Три недели прожила Нюшка у Пахомовны, а дальше и не знает старуха, куда ее девать: держать у себя больше не может, старик опять за свое взялся, долго ли до греха! а отдать младенца на поругание духу не хватает.
Случай выручил Пахомовну. Нашлись добрые люди, взяли у нее ее Нюшку, — в хорошие руки попала девчонка. Приглянулась она им, а своих нет, не благословил Бог, да и как не приглянуться: оправилась у Пахомовны девчонка и опять хоть куда, как яблонька молоденькая. И повезли Нюшку в деревню жить.
Пропала бы девчонка, совсем заколотили бы ее, издрожалось бы все ее маленькое тельце, погасили бы дух в нем, горькое сердечко ее задохнулось бы от такой ранней, такой нашей горечи…
В деревне в усадьбе жила Нюшка, — как свою, полюбили ее, и она прижилась.
А Машковы ничего, Машковы живут нынче тихо ладно, ну, когда выпивши разве, да и то, куда против прежнего. Растет у них дочка, Катюшка, отец-то очень девчонку любит!

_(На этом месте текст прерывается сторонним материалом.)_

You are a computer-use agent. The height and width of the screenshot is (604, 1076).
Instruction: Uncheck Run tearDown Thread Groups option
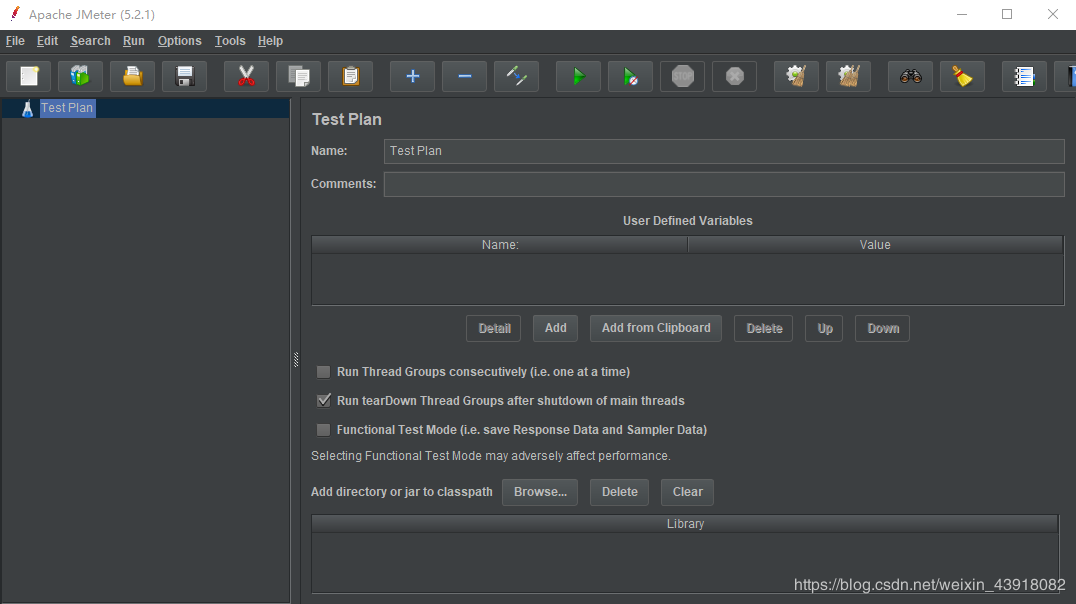323,401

Машковы живут, слава Богу, не жалуются, а про Нюшку и словом не обмолвятся, ровно и нет ее и не было: или так, для него она проклятое, и вот сбыта с рук, не мозолит глаза, ну, и успокоился, а для матери, забыть-то не забыла она, а будто и схоронила свой грех, ведь заел он ее упреками… или не так?